Multi-agent Deep Covering Skill Discovery

The use of skills (a.k.a., options) can greatly accelerate exploration in reinforcement learning, especially when only sparse reward signals are available. While option discovery methods have been proposed for individual agents, in multi-agent reinforcement learning settings, discovering collaborative options that can coordinate the behavior of multiple agents and encourage them to visit the under-explored regions of their joint state space has not been considered. In this case, we propose Multi-agent Deep Covering Option Discovery, which constructs the multi-agent options through minimizing the expected cover time of the multiple agents' joint state space. Also, we propose a novel framework to adopt the multi-agent options in the MARL process. In practice, a multi-agent task can usually be divided into some sub-tasks, each of which can be completed by a sub-group of the agents. Therefore, our algorithm framework first leverages an attention mechanism to find collaborative agent sub-groups that would benefit most from coordinated actions. Then, a hierarchical algorithm, namely HA-MSAC, is developed to learn the multi-agent options for each sub-group to complete their sub-tasks first, and then to integrate them through a high-level policy as the solution of the whole task. This hierarchical option construction allows our framework to strike a balance between scalability and effective collaboration among the agents. The evaluation based on multi-agent collaborative tasks shows that the proposed algorithm can effectively capture the agent interactions with the attention mechanism, successfully identify multi-agent options, and significantly outperforms prior works using single-agent options or no options, in terms of both faster exploration and higher task rewards.

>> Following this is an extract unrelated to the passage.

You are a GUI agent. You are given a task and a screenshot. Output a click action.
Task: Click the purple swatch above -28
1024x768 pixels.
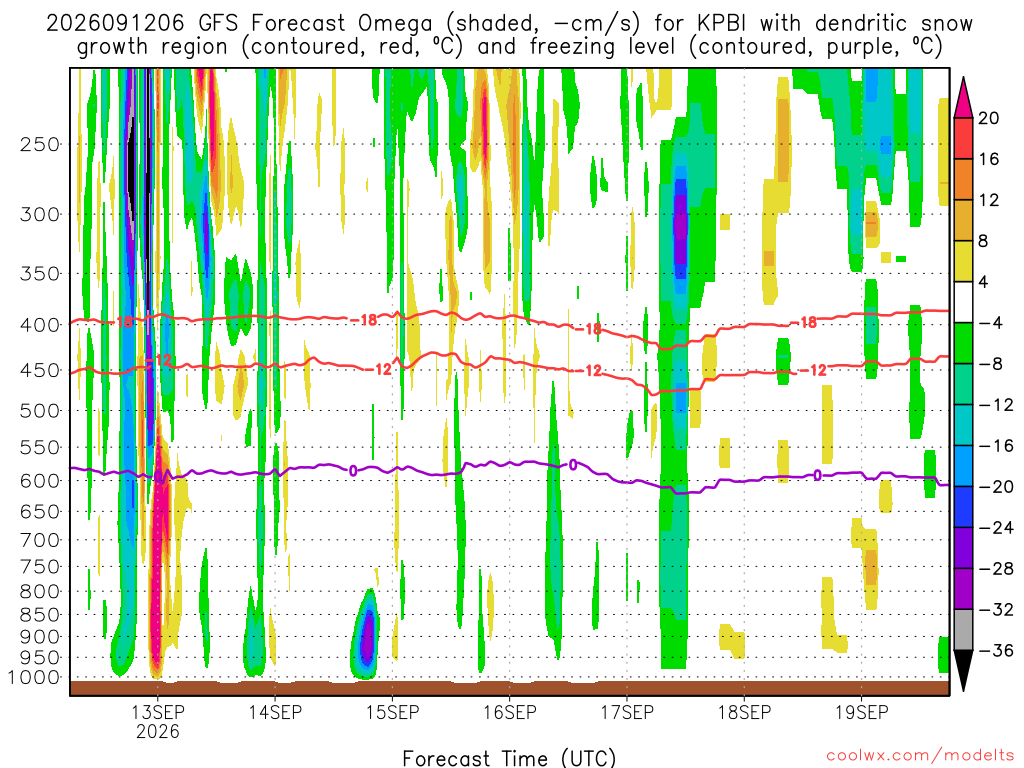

翻译：技能（亦称选项）可极大加速强化学习中的探索过程，尤其在仅存在稀疏奖励信号的情况下。尽管已有针对单智能体的选项发现方法被提出，但在多智能体强化学习环境中，如何发现能够协调多个智能体行为、鼓励其共同探索联合状态空间中未充分探索区域的协作式选项，尚未得到充分研究。针对该问题，本文提出多智能体深度覆盖选项发现方法，通过最小化多智能体联合状态空间的期望覆盖时间来构建多智能体选项。同时，我们提出一个将多智能体选项应用于MARL过程的新框架。实际应用中，多智能体任务通常可分解为若干子任务，每个子任务可由智能体子群完成。因此，本算法框架首先利用注意力机制识别出能从协作行为中获益最大的协作智能体子群；随后，开发了名为HA-MSAC的分层算法，为每个子群学习多智能体选项以优先完成其子任务，并通过高层策略将其整合为完整任务的解决方案。这种分层选项构建方式使我们的框架能够平衡可扩展性与智能体间的有效协作。基于多智能体协作任务的评估表明，所提算法能够借助注意力机制有效捕捉智能体交互，成功识别多智能体选项，并在探索效率与任务奖励两方面均显著优于采用单智能体选项或无选项的既有方法。